Perhaps love is me wanting to spend all my time with you, be it doing nothing, or doing the most boring thing in the world, as long as you’re beside me.
Perhaps love is that little tinge of jealousy that I get within me when you jokingly compare me to some other guy that you see on the streets.
Perhaps it is that insecurity that you give me because I could never imagine living without you by my side in the future.
Perhaps love is me wanting to cuddle you and keep you by my side while we talk about our past wounds, our fears, or the people who’ve hurt and left us. And the one who stayed, who loved us for our ugliness and imperfections. The one still here.
Perhaps love is how I smile uncontrollably to myself every time I talk to a friend about you, or when I think about you. Or when I look back at our messages. Or when something reminds me about you, your smile, your heart, your personality. Anything. Anything about you.
Perhaps love is my idealistic approach in setting the direction for our relationship.

+ + + + +

**TASK DESCRIPTION**.
Can you turn the paragraph of the reflection on love that begins "Perhaps love is how I smile uncontrollably" into a short list that keeps its main points?

**RECORD SET**.
+ + + + +

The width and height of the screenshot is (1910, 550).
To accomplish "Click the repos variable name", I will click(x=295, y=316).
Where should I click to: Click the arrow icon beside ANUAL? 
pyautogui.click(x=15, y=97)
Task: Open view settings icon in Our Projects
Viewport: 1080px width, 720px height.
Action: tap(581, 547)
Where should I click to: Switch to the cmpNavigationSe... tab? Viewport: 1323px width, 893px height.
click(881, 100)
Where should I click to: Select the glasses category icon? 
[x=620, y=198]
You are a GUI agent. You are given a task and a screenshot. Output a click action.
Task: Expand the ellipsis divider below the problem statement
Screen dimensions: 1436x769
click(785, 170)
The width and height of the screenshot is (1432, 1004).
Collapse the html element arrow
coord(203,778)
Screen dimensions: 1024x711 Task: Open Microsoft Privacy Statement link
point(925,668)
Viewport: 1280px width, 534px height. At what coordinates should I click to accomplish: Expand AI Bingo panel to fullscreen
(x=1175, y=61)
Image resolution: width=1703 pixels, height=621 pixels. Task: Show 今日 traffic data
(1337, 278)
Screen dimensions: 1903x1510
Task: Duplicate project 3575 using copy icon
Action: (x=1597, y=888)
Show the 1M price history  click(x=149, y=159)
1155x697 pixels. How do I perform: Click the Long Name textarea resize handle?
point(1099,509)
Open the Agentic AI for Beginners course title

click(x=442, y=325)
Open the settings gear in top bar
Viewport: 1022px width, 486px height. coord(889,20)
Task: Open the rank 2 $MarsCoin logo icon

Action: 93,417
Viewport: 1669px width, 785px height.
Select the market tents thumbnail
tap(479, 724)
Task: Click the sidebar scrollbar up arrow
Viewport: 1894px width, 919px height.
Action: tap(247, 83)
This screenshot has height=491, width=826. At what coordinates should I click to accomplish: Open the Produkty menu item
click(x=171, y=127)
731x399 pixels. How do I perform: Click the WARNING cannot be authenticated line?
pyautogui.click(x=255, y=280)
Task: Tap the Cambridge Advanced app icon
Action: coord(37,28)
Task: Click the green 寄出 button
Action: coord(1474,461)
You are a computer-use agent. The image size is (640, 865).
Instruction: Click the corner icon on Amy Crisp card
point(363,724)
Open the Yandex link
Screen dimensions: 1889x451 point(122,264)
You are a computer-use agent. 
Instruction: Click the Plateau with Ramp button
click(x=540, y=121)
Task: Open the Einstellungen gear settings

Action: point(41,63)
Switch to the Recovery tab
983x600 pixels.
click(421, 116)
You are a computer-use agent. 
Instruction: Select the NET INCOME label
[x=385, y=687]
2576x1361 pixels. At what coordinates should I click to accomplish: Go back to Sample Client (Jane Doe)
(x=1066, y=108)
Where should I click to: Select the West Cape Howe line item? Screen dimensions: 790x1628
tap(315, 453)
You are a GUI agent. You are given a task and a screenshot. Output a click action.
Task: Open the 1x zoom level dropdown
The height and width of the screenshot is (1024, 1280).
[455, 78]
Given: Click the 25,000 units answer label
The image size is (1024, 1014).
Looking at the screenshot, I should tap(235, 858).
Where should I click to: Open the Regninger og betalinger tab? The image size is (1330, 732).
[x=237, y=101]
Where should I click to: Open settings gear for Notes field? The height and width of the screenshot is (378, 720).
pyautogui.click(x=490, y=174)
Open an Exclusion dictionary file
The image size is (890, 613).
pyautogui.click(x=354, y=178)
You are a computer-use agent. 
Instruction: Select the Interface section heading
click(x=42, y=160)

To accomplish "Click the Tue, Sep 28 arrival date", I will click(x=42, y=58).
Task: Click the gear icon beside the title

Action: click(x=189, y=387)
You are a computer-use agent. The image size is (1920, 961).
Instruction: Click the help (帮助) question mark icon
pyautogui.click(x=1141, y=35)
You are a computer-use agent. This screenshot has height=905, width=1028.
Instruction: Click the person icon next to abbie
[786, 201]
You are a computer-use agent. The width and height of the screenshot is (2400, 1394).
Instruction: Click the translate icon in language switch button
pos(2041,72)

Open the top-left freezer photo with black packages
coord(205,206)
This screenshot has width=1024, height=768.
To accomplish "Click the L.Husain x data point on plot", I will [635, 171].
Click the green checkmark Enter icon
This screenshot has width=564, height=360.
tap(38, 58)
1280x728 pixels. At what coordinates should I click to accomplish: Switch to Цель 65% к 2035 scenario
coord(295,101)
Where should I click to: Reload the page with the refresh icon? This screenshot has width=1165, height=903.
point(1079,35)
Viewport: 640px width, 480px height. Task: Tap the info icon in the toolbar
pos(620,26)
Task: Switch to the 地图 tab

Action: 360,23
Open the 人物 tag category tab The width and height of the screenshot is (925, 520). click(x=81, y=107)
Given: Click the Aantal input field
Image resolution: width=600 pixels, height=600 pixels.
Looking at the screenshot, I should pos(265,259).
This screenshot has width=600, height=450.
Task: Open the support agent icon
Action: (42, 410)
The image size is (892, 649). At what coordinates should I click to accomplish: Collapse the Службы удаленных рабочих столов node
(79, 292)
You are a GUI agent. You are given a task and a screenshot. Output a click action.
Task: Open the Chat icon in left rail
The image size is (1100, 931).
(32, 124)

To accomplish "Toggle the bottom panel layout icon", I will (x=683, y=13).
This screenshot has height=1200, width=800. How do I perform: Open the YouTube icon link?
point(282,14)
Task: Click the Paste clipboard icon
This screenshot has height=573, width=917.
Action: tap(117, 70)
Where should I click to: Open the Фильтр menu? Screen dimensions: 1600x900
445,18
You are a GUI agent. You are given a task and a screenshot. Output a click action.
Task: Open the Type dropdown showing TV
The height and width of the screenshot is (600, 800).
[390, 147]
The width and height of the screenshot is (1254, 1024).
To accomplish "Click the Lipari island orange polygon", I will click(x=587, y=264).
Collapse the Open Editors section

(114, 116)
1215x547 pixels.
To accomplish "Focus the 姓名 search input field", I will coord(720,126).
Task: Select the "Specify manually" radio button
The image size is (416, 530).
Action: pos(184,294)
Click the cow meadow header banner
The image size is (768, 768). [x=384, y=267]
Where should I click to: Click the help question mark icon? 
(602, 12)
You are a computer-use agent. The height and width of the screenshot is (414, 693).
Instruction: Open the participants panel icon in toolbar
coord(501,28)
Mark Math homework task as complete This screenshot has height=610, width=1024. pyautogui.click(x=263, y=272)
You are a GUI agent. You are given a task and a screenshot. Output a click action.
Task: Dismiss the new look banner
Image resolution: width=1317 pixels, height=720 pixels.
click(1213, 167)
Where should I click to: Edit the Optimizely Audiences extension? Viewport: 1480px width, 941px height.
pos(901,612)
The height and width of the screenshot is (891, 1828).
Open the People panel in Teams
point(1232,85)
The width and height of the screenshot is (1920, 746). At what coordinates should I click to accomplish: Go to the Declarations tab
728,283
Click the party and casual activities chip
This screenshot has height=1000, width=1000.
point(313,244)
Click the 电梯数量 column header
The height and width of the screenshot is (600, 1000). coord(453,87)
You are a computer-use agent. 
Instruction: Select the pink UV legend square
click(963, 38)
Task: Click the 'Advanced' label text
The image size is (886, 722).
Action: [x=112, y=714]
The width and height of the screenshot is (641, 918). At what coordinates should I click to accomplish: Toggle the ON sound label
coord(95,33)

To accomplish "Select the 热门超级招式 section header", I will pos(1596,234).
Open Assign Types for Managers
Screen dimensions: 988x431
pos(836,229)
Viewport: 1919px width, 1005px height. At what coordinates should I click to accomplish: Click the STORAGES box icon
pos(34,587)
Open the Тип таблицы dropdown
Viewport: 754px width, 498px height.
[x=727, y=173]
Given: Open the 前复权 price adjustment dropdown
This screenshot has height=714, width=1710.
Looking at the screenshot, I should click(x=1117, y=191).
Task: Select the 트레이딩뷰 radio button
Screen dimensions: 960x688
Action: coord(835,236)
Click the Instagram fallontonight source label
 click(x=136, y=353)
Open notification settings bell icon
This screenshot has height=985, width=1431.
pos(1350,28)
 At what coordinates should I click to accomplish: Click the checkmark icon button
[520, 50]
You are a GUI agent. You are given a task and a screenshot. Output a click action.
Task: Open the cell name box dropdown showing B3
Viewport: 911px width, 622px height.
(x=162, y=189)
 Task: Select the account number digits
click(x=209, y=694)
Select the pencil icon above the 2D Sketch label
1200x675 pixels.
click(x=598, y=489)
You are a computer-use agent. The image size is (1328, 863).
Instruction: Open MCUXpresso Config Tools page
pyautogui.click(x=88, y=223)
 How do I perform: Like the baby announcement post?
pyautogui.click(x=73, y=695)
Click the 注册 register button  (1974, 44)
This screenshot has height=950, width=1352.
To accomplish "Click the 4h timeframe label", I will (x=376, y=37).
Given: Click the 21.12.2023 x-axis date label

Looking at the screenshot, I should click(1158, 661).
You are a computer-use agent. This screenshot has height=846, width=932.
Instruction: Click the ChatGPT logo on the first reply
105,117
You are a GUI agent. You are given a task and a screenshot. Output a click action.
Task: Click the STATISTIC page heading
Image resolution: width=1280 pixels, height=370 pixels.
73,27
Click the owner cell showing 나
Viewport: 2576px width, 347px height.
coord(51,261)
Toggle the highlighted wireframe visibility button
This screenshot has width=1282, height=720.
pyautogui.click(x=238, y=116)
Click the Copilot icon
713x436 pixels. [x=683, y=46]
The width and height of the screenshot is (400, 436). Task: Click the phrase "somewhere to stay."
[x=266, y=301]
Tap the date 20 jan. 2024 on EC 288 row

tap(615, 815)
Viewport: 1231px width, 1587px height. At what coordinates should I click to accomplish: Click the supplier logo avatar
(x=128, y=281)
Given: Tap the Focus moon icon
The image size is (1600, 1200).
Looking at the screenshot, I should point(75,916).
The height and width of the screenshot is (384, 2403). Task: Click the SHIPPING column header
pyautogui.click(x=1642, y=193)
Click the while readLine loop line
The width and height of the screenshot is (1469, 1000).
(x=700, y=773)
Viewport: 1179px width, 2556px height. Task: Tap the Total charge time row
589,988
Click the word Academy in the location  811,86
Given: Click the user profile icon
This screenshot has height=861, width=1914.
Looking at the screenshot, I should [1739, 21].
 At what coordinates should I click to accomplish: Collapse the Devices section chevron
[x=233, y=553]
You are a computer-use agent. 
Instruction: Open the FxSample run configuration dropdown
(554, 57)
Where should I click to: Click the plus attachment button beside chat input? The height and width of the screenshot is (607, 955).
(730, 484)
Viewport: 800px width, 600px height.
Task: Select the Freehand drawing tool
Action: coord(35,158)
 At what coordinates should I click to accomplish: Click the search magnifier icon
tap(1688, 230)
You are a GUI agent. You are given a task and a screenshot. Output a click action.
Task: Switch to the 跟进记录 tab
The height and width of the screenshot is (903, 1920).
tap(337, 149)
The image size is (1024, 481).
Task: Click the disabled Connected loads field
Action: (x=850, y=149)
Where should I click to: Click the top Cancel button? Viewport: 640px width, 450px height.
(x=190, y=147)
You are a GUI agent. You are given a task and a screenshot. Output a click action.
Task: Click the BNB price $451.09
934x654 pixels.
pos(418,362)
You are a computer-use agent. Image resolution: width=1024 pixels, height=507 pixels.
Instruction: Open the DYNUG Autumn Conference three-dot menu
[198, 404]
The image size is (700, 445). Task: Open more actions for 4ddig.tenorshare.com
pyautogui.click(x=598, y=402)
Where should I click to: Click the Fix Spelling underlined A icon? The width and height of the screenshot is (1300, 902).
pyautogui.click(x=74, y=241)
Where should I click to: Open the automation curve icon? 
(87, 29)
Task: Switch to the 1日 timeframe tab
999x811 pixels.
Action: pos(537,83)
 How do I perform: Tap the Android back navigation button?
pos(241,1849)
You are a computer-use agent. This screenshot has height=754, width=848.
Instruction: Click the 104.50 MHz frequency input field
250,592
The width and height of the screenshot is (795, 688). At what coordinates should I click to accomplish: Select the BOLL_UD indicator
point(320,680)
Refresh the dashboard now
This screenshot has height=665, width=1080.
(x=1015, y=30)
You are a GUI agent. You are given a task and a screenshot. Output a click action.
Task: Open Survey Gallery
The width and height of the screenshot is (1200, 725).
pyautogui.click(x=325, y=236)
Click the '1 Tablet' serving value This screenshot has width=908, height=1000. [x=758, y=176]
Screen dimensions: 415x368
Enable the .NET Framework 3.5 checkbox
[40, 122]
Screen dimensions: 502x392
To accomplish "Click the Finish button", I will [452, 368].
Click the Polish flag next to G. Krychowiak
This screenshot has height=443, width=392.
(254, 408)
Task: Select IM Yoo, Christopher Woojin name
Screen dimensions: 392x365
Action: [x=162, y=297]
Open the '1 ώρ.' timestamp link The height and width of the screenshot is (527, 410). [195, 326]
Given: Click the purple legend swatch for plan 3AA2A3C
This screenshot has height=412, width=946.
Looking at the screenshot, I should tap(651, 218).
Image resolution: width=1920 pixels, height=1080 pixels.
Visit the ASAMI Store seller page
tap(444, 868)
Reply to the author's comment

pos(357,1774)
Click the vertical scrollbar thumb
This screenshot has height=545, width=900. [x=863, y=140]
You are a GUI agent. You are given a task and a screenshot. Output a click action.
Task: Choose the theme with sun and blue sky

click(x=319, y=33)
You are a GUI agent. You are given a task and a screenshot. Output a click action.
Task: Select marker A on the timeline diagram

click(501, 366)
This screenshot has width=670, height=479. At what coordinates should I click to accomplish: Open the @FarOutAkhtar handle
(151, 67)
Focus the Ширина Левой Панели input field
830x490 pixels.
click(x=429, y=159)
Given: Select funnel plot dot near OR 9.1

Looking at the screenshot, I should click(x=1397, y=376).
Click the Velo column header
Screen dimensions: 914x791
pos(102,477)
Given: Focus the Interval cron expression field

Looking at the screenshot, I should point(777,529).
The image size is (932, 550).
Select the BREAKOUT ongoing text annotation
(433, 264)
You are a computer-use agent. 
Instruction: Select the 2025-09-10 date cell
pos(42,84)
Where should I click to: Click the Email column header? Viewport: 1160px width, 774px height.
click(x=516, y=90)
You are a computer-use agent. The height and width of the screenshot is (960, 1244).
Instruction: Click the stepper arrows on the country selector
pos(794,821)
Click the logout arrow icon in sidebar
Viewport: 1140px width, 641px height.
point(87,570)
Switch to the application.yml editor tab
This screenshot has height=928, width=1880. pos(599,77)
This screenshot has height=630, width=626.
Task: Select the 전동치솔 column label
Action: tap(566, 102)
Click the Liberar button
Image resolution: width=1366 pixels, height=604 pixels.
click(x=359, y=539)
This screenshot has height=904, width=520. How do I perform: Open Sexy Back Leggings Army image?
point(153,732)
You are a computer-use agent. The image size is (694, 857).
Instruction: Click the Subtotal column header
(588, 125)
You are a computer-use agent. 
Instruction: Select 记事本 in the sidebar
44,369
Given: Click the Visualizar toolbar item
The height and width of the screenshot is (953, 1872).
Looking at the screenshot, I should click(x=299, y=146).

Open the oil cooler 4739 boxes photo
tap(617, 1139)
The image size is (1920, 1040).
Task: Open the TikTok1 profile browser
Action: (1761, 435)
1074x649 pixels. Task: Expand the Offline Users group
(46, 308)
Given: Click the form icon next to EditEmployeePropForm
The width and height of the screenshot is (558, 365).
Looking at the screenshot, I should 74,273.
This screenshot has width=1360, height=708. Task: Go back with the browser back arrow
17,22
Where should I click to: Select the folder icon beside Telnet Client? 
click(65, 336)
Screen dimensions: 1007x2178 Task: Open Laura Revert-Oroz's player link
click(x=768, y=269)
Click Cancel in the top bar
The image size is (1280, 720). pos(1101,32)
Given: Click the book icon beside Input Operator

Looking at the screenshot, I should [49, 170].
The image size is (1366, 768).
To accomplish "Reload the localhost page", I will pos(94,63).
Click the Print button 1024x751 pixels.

+ + + + +

**YOUR RESPONSE**.
Perhaps love is how I smile uncontrollably to myself when I:
- talk to a friend about you
- think about you
- look back at our messages
- am reminded of anything about you: your smile, your heart, your personality